Global Navigation Development

 A new challenge has arrived!!. This time we have to make our car be able to navigate around the city using only its map. For this we are going to use the Gradient path planning.

The Gradient path planning is an algortihm in wich we can find the best way to reach our objective. This is made by dividing the map in cells, this cells store a value that will help us to know where is better to move. As the value is bigger, worse is that cell to complete the objective so worse is the idea to move the car to that position.

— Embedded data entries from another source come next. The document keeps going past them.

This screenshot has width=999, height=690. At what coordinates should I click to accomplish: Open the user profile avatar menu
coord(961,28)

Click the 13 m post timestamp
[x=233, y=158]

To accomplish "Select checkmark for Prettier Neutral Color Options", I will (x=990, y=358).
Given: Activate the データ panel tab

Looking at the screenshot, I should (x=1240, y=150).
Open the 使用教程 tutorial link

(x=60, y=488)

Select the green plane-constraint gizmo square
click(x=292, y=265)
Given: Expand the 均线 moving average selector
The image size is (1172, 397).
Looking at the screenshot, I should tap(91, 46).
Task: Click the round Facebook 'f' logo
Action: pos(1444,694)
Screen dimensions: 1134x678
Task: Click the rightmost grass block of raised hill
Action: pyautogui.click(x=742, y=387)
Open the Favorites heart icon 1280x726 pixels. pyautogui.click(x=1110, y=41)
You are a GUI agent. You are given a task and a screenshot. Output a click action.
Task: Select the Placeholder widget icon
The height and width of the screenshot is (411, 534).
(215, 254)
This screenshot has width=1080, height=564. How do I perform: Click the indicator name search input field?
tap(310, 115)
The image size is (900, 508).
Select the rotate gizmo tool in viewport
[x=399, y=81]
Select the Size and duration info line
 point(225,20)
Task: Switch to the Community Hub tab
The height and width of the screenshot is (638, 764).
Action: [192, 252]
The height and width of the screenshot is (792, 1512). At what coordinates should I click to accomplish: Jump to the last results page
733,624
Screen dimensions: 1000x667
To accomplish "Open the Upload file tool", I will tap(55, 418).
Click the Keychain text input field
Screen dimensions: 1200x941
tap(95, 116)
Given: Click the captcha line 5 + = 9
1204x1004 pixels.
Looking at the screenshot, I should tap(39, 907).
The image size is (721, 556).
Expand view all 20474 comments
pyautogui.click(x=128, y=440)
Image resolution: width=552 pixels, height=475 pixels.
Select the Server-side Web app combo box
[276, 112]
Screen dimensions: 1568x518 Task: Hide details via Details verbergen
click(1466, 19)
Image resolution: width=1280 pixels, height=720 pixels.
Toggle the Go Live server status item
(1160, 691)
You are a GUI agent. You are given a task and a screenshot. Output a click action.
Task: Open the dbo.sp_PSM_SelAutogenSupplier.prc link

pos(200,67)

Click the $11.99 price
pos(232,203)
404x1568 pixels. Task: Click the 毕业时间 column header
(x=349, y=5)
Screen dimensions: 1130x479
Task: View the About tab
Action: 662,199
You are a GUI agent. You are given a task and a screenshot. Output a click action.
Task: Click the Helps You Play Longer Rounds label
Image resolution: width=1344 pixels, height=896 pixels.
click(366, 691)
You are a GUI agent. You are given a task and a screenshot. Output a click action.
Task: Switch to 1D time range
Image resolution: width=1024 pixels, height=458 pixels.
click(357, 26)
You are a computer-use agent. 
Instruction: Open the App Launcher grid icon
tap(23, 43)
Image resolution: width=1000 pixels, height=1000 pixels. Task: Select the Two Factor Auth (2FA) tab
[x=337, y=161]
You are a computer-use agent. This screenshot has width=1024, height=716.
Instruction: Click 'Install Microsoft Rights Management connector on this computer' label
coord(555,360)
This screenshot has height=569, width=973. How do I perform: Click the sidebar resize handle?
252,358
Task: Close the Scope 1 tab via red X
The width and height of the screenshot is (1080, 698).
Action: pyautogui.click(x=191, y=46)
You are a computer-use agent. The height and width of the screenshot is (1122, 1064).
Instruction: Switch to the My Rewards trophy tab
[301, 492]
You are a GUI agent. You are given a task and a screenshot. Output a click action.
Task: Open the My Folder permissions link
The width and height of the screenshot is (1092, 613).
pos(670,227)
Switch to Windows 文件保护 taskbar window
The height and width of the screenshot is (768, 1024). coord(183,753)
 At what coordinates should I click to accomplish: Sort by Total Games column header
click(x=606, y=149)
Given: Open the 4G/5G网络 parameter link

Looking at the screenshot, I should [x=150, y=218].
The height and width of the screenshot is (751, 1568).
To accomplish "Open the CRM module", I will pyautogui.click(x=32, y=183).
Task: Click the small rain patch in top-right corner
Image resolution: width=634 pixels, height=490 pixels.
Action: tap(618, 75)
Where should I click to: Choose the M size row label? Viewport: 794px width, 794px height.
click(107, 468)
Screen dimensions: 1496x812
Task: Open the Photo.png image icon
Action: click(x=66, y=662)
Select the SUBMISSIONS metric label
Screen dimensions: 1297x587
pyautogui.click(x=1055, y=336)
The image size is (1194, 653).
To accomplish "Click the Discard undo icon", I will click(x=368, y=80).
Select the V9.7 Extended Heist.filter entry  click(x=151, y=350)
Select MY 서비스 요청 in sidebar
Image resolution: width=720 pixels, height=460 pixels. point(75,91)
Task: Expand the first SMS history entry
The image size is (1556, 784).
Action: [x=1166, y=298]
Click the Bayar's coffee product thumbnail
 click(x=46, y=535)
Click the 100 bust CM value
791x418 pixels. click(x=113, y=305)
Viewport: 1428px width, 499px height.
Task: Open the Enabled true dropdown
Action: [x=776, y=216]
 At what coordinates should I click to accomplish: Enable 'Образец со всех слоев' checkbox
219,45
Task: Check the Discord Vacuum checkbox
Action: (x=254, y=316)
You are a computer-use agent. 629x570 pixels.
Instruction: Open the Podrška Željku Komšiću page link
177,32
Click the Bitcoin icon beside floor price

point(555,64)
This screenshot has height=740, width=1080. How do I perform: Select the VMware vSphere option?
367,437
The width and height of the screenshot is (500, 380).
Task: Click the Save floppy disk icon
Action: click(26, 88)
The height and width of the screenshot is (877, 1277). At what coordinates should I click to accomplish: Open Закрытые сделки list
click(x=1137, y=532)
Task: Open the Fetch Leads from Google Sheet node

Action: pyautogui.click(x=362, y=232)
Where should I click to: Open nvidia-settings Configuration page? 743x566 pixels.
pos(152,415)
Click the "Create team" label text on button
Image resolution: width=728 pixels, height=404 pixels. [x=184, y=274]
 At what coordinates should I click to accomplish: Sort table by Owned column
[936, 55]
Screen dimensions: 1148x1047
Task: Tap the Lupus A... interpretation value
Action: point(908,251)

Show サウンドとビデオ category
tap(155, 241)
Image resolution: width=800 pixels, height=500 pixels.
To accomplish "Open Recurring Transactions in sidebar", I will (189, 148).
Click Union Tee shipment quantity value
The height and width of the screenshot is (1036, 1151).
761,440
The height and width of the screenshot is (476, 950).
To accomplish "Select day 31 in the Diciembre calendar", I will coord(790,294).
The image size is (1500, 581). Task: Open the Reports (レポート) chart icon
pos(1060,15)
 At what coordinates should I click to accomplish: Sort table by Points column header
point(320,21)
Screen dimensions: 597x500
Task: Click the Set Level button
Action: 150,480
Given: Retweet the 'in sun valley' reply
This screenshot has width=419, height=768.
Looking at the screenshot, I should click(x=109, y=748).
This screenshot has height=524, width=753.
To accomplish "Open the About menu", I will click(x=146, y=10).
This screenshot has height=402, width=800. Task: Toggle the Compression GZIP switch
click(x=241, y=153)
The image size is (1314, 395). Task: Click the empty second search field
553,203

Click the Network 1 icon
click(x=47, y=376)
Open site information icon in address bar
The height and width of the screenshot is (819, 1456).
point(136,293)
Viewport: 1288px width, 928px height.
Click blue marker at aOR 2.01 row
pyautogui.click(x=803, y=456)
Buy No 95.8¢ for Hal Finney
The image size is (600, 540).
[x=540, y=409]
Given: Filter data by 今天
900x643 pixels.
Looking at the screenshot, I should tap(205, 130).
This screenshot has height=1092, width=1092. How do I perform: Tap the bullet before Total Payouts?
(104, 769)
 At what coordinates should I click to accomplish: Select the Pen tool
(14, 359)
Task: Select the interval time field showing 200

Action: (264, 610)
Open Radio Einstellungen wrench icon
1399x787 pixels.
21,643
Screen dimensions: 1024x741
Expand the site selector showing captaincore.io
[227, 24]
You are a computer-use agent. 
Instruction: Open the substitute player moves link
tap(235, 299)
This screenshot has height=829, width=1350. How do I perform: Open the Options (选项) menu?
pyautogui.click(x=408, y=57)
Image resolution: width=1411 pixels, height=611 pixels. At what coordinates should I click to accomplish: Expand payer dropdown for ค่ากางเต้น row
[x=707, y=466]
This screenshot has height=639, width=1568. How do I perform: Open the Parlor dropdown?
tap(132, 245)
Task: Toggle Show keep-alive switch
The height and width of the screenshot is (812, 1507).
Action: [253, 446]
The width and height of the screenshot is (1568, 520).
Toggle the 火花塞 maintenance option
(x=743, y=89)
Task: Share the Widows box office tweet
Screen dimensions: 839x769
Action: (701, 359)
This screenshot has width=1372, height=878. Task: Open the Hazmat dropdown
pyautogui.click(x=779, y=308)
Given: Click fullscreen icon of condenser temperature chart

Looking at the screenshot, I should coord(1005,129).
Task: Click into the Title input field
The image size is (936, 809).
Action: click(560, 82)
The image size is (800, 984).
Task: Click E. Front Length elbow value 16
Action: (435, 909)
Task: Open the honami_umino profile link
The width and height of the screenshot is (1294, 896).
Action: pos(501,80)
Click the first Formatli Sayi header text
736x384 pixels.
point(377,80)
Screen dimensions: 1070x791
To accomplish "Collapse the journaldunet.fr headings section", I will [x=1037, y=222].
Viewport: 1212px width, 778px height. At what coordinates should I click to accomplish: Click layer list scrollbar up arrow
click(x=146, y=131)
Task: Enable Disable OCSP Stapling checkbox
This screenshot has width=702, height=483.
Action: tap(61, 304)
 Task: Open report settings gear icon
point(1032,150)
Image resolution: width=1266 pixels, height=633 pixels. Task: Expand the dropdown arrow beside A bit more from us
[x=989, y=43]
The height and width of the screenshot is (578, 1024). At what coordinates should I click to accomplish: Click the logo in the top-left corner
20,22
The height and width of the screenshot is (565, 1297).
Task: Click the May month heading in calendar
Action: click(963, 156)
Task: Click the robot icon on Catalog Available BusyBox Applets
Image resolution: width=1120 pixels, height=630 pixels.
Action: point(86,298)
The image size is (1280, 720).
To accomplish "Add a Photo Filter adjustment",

So the first thing to do is to create this grid of cells to be able to navigate. To build this grid im going to make two extra grids, one grid to indicate where are the objects, the other will be the expansion grid, both im going to explain later. The result of the sum of this two grids is the final grid which will help to move the car correctly.

Lets explain both grids:


OBSTACLE GRID


As i mentioned before this grid indicates where are the objects so in those cells we are going to assign, in the final grid more weight so the car wont choose thouse cells as an option.

To start making this grid i use the function grid.getMap() to get the map of the city. As is explained in the Jderobot web page this will return the map image, where the positions with 0 represents the obstacles and the cells with 255 are the road, the values that appears in between those are values that represents how close are you to an obstacle.

So the first i made was to fill mi obstacle grid with the information bringed by the getMap function. But to make easer im going to invert the values of the getMap, now the cells with 0 are empty cells and the ones with a number different are ocuupied. Also the cells from getMap which had a number between 0 and 255, are set as 255 in my grid, with this i make the obstacles thiker and generate more repulsion. Apart of this i expand the obstacle repulsion one cell more to avoid that the car could drive too close to a wall.

This is how it looks one of the streets of our city on the obstacle grid:



Now that we have the obstacle grid lets make the expansion grid.


EXPANSION GRID

This grid will tell us how far is the car from the traget, it will expand as a round wave, the center of this round wave is the target of the car and it will expand util it reaches the position of the car.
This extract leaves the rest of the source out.